Jedidiah left in a huff, rolling himself another cigarette and scowling. He went up the streets to his attic. Tomorrow was Wednesday. He wondered if it would be a good one, or poor.

* * *

Midnight struck. Jedidiah left his attic  He dragged out his cart. He pulled it through the lanes, wheels creaking, just as he always did. He was a bit slower at everything that night, though, deep in thought. The words of the maid still rang in his head, loud as a church-bell: “It’s as if they’re lost.

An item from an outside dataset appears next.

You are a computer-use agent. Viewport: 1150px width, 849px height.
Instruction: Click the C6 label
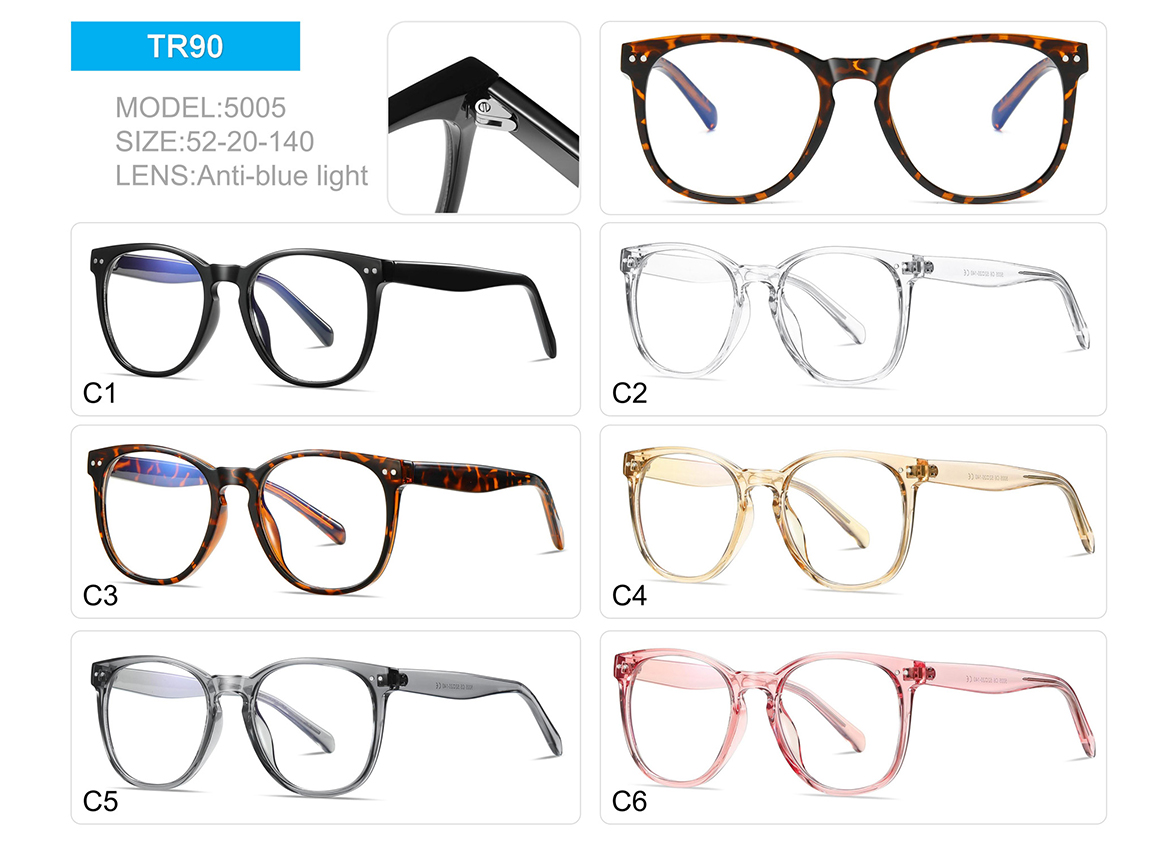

He came to the pauper’s lots and began poking about with the stick. Then he began to dig.

The first body was that of an old woman. He laid her out on the grass and went to the next new grave. He dug that one up, too. And when he came back with the second body, the old woman was gone.

Jedidiah dropped his corpse. He stared at the grave and at the ground. The grass was trampled. There were sliding marks in the mud . . .  but no body.

Jedidiah spun. The graveyard was dark and silent. His hands tightened around the handle of his spade.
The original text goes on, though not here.